Problem statement
From the data that follows, print exactly the lines starting at the one containing "The width and height of the screenshot is (1404, 818)." and ending at the one containing "Task: Expand the 疫苗预约管理 arrow"; include both of them and nothing more.

*** Listed records ***

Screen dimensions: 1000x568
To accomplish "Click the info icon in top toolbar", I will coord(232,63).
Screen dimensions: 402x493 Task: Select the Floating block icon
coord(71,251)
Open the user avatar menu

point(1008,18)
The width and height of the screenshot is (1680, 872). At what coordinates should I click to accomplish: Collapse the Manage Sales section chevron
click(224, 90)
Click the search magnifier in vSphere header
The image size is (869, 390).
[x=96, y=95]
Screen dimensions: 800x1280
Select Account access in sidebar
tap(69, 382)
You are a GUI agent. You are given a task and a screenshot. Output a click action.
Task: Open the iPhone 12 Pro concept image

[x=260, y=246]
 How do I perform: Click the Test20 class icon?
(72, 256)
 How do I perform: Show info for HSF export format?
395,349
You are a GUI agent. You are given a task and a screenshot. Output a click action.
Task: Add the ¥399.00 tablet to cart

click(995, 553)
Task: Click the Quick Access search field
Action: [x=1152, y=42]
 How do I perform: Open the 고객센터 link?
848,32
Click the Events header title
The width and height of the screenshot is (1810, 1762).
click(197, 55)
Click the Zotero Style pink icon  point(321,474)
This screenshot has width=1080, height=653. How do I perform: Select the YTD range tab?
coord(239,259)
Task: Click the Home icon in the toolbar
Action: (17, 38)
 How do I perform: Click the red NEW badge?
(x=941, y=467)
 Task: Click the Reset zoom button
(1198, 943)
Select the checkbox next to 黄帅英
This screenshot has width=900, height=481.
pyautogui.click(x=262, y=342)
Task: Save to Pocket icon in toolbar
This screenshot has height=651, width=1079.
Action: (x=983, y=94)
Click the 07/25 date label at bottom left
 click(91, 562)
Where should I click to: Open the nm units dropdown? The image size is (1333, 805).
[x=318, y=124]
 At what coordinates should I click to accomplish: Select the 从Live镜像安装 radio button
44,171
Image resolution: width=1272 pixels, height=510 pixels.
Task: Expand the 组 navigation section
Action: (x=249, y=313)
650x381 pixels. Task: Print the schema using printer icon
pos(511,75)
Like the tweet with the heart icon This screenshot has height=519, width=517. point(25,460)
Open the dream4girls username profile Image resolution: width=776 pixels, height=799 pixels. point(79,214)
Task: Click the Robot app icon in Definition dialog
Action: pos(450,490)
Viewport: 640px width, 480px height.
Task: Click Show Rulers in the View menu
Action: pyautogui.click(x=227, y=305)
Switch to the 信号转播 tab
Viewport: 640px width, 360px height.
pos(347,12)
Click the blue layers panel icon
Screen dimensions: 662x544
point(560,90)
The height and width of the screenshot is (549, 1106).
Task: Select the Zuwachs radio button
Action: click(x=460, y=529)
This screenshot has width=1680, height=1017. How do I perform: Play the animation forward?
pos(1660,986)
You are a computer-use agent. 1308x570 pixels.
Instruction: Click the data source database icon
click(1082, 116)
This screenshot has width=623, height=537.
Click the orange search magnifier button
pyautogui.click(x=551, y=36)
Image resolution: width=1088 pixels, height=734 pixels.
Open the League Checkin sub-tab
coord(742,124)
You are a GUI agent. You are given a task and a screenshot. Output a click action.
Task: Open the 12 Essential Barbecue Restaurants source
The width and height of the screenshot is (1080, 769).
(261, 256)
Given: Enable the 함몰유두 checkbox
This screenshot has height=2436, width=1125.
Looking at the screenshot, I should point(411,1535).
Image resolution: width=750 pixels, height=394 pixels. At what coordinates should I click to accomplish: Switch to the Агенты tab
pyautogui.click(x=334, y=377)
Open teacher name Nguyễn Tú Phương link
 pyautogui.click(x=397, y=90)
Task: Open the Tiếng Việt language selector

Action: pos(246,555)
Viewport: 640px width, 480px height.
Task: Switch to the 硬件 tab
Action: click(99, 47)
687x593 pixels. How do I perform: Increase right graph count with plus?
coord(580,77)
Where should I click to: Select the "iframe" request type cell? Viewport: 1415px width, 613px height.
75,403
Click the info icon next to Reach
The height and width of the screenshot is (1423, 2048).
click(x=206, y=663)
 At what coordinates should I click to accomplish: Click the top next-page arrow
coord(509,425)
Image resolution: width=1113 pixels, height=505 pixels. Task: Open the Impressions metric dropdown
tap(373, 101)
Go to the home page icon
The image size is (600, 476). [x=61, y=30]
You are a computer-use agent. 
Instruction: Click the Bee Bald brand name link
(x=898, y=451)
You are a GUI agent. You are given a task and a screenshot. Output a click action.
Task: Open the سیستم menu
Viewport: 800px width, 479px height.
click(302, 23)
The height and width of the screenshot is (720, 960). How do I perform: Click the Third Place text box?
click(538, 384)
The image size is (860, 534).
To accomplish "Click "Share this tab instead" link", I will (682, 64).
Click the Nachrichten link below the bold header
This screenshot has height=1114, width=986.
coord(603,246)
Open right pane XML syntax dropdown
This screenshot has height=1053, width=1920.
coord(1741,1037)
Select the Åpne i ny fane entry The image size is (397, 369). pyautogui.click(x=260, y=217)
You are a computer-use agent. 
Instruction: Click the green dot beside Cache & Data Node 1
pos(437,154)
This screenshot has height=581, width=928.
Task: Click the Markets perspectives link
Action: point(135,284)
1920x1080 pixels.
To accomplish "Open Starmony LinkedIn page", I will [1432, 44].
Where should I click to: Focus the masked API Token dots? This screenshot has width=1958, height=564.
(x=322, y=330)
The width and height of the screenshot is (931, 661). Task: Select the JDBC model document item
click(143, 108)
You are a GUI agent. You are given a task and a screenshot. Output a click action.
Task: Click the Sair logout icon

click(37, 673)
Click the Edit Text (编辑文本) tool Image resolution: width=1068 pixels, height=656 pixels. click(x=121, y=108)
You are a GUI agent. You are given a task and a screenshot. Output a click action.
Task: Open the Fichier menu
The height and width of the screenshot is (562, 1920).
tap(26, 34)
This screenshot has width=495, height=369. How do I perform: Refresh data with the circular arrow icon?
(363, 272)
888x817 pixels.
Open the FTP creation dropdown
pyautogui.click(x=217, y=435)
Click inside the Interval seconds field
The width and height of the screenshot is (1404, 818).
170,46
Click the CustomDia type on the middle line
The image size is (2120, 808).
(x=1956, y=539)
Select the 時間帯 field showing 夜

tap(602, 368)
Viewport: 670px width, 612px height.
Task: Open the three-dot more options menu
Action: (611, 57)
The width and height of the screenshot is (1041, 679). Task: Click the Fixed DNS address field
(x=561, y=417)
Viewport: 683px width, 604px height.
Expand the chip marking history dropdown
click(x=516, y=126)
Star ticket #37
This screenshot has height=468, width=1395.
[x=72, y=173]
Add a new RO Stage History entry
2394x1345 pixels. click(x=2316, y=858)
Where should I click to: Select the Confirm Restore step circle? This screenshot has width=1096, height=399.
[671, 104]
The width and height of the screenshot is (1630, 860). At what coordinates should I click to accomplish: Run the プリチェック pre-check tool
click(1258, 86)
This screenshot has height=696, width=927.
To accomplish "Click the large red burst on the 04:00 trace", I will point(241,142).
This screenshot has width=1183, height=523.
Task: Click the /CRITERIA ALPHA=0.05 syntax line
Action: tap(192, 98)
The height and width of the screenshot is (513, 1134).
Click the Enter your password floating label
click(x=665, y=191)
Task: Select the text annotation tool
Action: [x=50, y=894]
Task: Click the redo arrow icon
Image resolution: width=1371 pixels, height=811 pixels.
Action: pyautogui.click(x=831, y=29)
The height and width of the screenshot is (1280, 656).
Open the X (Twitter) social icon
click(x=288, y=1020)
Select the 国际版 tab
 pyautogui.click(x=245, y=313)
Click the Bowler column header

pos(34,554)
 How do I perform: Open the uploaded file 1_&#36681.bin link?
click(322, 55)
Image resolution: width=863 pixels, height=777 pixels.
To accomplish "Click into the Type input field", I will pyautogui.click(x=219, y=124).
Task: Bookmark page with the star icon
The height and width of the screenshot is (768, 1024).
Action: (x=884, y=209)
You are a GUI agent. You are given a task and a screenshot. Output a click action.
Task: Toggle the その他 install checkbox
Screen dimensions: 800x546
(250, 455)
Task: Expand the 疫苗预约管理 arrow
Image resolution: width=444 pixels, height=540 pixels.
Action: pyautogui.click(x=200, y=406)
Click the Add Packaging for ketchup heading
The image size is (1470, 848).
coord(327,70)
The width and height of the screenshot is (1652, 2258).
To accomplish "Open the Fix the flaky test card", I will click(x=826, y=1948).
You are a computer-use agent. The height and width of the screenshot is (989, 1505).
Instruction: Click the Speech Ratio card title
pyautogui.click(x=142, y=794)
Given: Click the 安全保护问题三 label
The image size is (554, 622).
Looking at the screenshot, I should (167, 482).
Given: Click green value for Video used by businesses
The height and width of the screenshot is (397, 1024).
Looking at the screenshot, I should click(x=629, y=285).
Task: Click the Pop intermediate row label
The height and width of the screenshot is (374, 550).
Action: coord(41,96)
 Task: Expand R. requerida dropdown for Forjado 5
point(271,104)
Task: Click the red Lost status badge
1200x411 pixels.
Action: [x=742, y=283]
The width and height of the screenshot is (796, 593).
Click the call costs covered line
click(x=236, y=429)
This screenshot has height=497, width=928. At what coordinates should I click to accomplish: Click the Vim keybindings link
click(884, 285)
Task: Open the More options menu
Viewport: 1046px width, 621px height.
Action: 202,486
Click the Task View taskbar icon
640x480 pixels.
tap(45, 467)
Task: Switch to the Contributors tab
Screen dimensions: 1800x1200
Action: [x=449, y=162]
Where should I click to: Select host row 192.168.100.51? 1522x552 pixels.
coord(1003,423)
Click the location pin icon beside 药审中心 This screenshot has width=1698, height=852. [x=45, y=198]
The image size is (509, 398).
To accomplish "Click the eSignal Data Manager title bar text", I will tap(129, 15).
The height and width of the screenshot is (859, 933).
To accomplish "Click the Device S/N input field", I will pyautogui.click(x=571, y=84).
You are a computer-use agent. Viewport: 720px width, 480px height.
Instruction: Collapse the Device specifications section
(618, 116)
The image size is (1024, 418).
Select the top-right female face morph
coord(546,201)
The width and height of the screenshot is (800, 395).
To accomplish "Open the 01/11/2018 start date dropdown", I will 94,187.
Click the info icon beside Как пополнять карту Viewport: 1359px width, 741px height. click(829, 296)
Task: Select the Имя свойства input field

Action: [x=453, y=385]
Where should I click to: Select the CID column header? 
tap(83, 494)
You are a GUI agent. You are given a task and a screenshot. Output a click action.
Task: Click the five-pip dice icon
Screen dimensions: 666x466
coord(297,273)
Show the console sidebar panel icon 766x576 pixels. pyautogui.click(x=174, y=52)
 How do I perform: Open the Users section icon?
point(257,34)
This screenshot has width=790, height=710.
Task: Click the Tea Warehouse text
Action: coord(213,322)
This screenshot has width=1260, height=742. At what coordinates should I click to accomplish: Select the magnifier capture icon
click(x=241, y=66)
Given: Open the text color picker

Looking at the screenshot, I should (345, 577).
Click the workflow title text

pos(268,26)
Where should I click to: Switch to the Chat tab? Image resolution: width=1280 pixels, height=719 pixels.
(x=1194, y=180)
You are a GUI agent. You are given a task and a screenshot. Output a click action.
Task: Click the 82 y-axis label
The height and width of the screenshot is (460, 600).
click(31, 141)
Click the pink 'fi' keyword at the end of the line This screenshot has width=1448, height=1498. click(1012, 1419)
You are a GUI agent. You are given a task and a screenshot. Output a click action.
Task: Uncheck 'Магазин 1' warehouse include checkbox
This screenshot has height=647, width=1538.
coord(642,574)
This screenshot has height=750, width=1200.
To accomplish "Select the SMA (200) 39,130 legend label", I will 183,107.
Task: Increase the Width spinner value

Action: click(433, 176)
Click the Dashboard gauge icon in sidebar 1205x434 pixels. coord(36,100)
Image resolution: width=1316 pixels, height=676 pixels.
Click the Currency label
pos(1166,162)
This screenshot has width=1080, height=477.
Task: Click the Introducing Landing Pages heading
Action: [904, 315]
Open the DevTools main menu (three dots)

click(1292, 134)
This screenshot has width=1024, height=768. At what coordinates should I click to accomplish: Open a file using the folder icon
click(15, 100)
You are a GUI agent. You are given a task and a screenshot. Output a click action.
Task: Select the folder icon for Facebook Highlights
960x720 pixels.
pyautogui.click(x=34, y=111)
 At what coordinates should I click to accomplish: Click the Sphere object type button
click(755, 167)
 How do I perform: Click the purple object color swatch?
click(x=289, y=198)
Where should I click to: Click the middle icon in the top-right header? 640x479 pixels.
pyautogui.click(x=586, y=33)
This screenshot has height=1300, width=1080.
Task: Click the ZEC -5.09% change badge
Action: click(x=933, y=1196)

***

Exercise answer
The width and height of the screenshot is (1404, 818).
170,46
Click the CustomDia type on the middle line
The image size is (2120, 808).
(x=1956, y=539)
Select the 時間帯 field showing 夜

tap(602, 368)
Viewport: 670px width, 612px height.
Task: Open the three-dot more options menu
Action: (611, 57)
The width and height of the screenshot is (1041, 679). Task: Click the Fixed DNS address field
(x=561, y=417)
Viewport: 683px width, 604px height.
Expand the chip marking history dropdown
click(x=516, y=126)
Star ticket #37
This screenshot has height=468, width=1395.
[x=72, y=173]
Add a new RO Stage History entry
2394x1345 pixels. click(x=2316, y=858)
Where should I click to: Select the Confirm Restore step circle? This screenshot has width=1096, height=399.
[671, 104]
The width and height of the screenshot is (1630, 860). At what coordinates should I click to accomplish: Run the プリチェック pre-check tool
click(1258, 86)
This screenshot has height=696, width=927.
To accomplish "Click the large red burst on the 04:00 trace", I will point(241,142).
This screenshot has width=1183, height=523.
Task: Click the /CRITERIA ALPHA=0.05 syntax line
Action: tap(192, 98)
The height and width of the screenshot is (513, 1134).
Click the Enter your password floating label
click(x=665, y=191)
Task: Select the text annotation tool
Action: [x=50, y=894]
Task: Click the redo arrow icon
Image resolution: width=1371 pixels, height=811 pixels.
Action: pyautogui.click(x=831, y=29)
The height and width of the screenshot is (1280, 656).
Open the X (Twitter) social icon
click(x=288, y=1020)
Select the 国际版 tab
 pyautogui.click(x=245, y=313)
Click the Bowler column header

pos(34,554)
 How do I perform: Open the uploaded file 1_&#36681.bin link?
click(322, 55)
Image resolution: width=863 pixels, height=777 pixels.
To accomplish "Click into the Type input field", I will pyautogui.click(x=219, y=124).
Task: Bookmark page with the star icon
The height and width of the screenshot is (768, 1024).
Action: (x=884, y=209)
You are a GUI agent. You are given a task and a screenshot. Output a click action.
Task: Toggle the その他 install checkbox
Screen dimensions: 800x546
(250, 455)
Task: Expand the 疫苗预约管理 arrow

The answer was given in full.